Precisamos orar para que surja uma geração de novos Luteros, de gente que pensa antes de dar aceitação a qualquer nova doutrina ou a qualquer novo líder, por mais carismático que seja. Que surja a geração do "ponham à prova todas as coisas e fiquem com o que é bom" (1Ts 5:21; NVI) e do "não creiam em qualquer espírito, mas examinem os espíritos para ver se eles procedem de Deus..." (1Jo 4:1; NVI).

Que o espírito da Reforma não morra por nossa covardia nos calabouços da Teologia da Prosperidade, das práticas supersticiosas (sal grosso, rosa ungida, óleos milagrosos, lágrimas curativas etc.), dos falsos mestres, apóstolos, pastores, primazes, bispos e missionários (seja qual for a nomenclatura que adotem), que tosquiam seus rebanhos para financiar o culto aos seus egos e sua vida luxuosa.

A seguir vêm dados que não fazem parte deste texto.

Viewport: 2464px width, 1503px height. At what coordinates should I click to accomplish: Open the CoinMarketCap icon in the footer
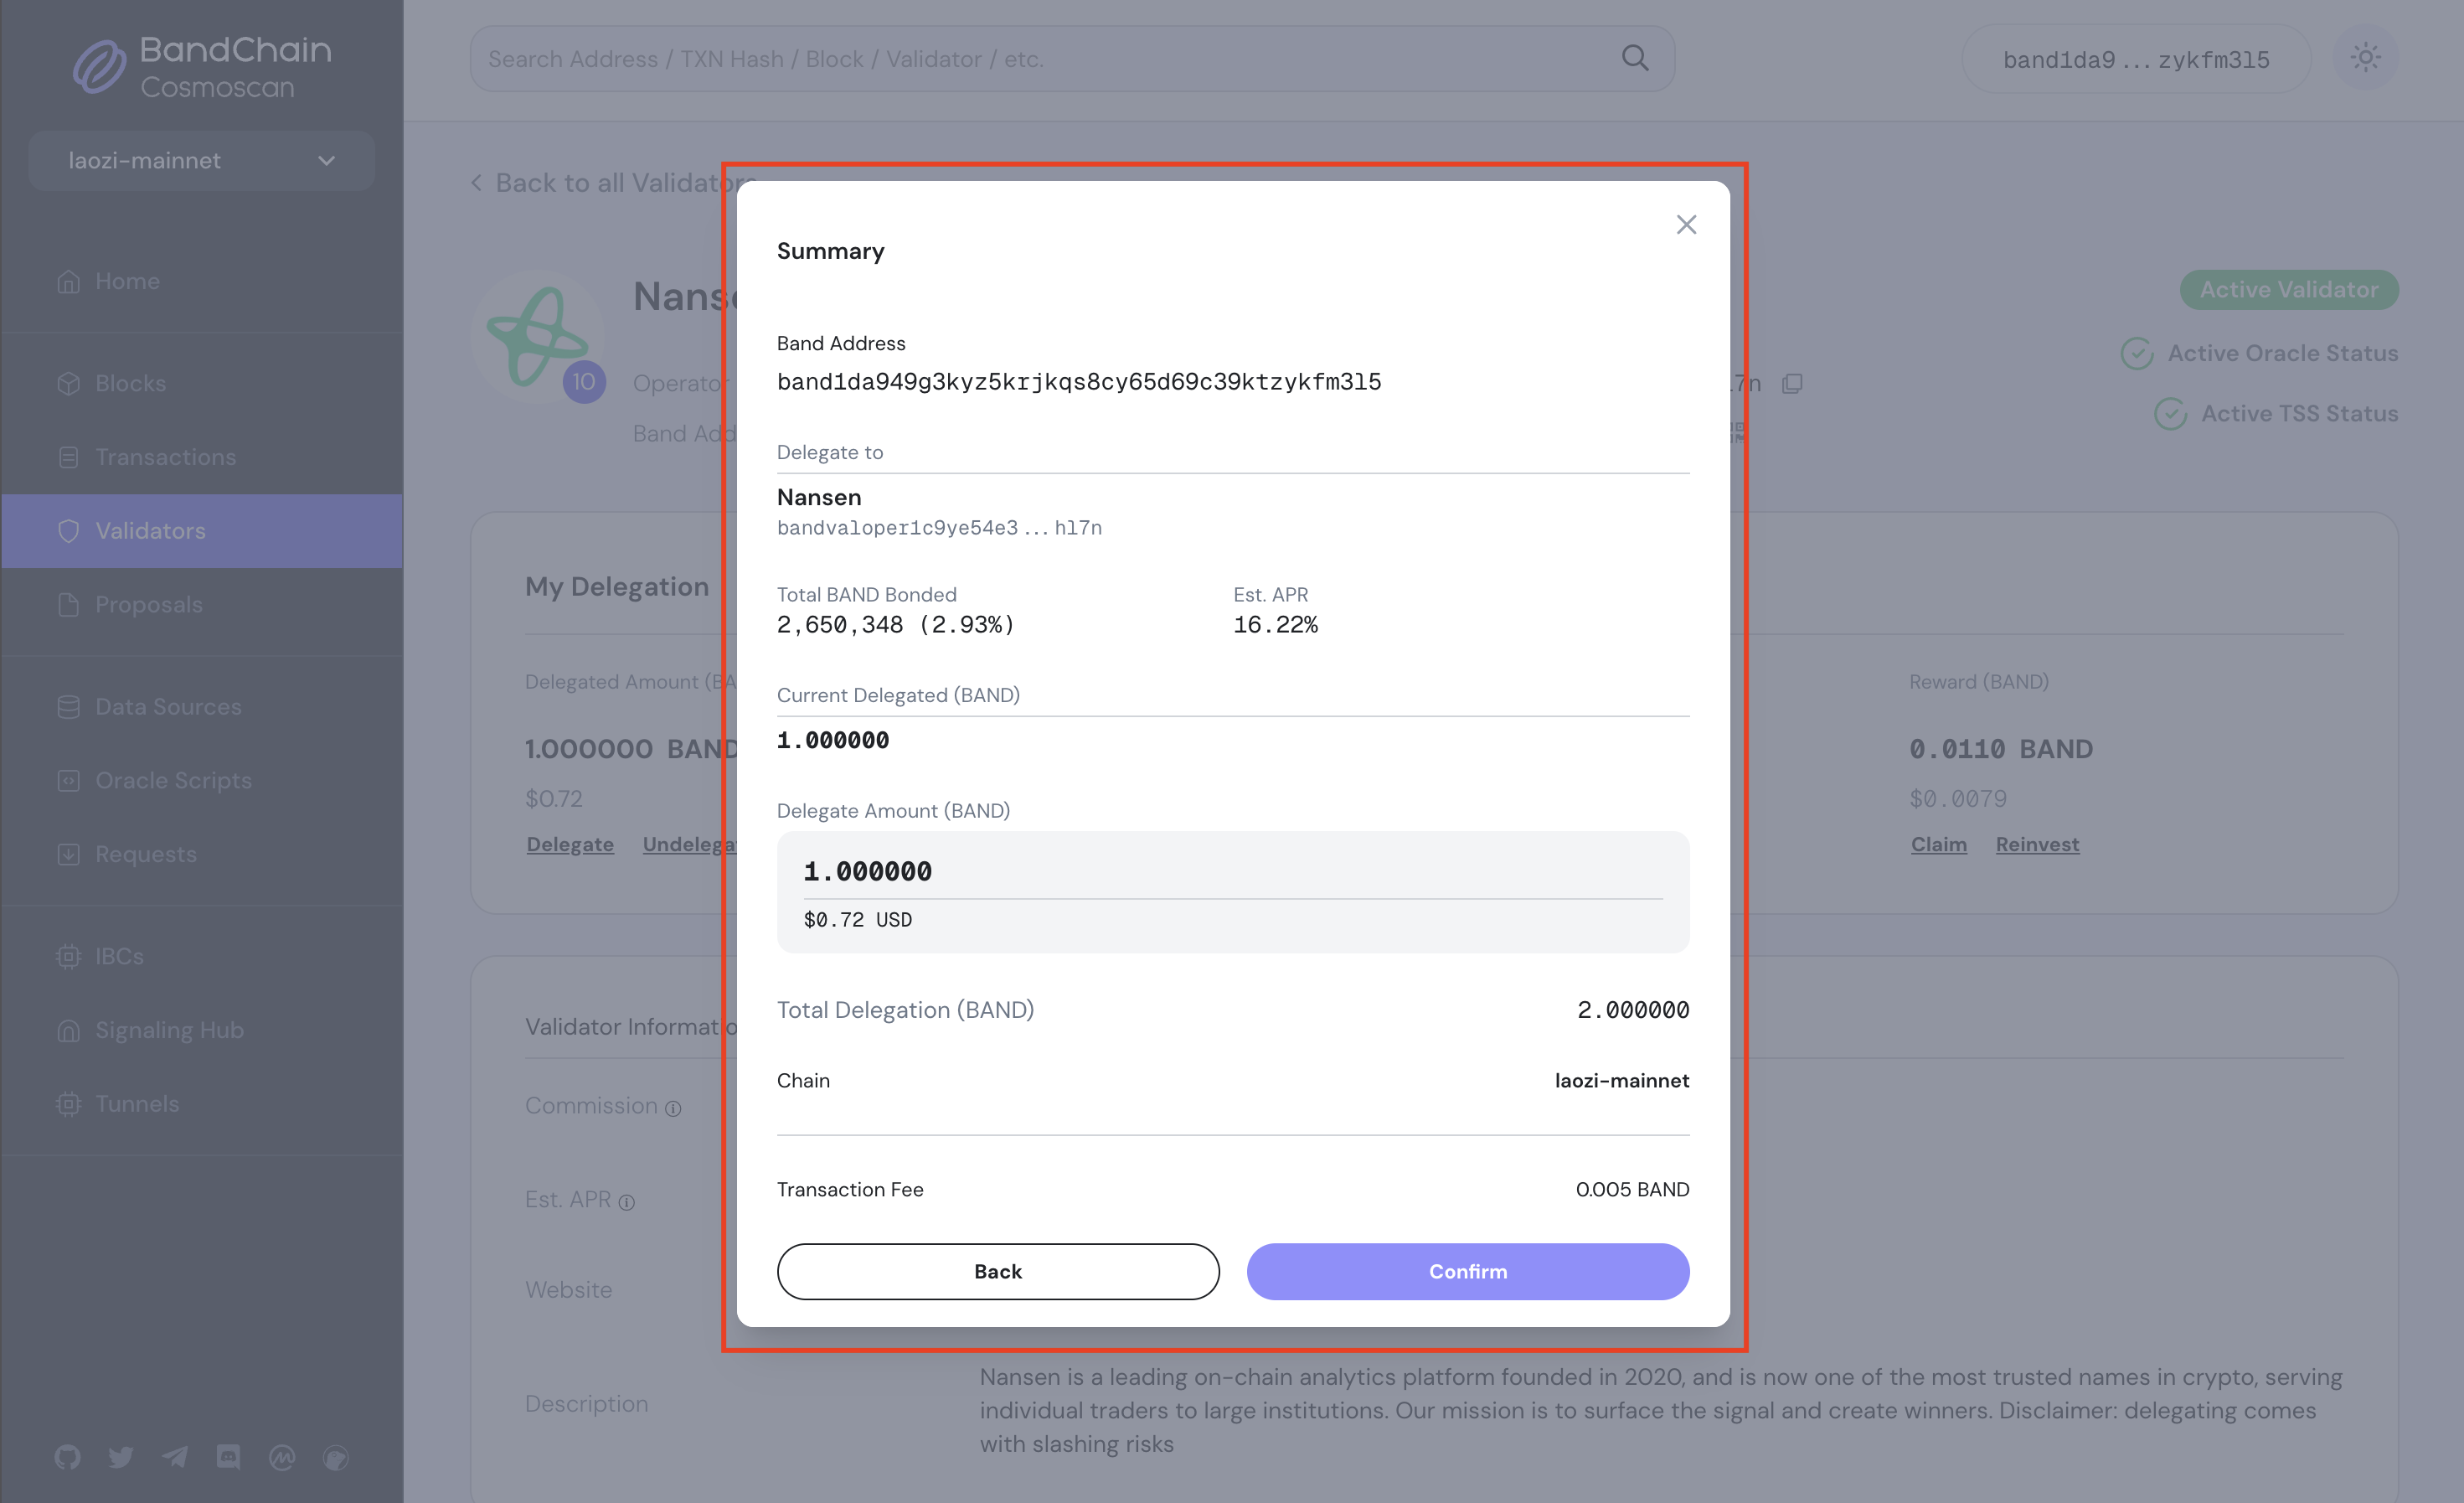click(282, 1457)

Mas não podemos olhar para a Reforma pensando apenas nos outros. Precisamos também nos avaliar. Aproveitemos também o momento para refletir nos aspectos de nossa vida que necessitam de reforma. Como anda nosso padrão de vida no Senhor? Estamo-nos parecendo cada vez mais com Jesus? Nosso caráter tem sido moldado à imagem de Cristo? Temos cultivado as disciplinas espirituais, as quais nos conduzem a um estilo de vida que agrada a Deus, como a oração e a leitura da Palavra? Estamos sendo fiéis mordomos, administrando corretamente nossos dons, nossas paixões e nossa personalidade? Estamos lutando contra as tentações, enfrentando os perigos do dinheiro, do sexo e do poder? (Para ajudar nessa tarefa, quero lhe recomendar o livro “Elementos essenciais da liderança: visão, influência, caráter”, de Greg Ogden e Daniel Meyer, publicado pela Editora Vida).

 Aldo Menezes é Presbítero na Diocese do Recife; editor de teologia e filosofia; sendo clérigo na Região Eclesiástica 1, no Arcediagado PB/RN da Diocese.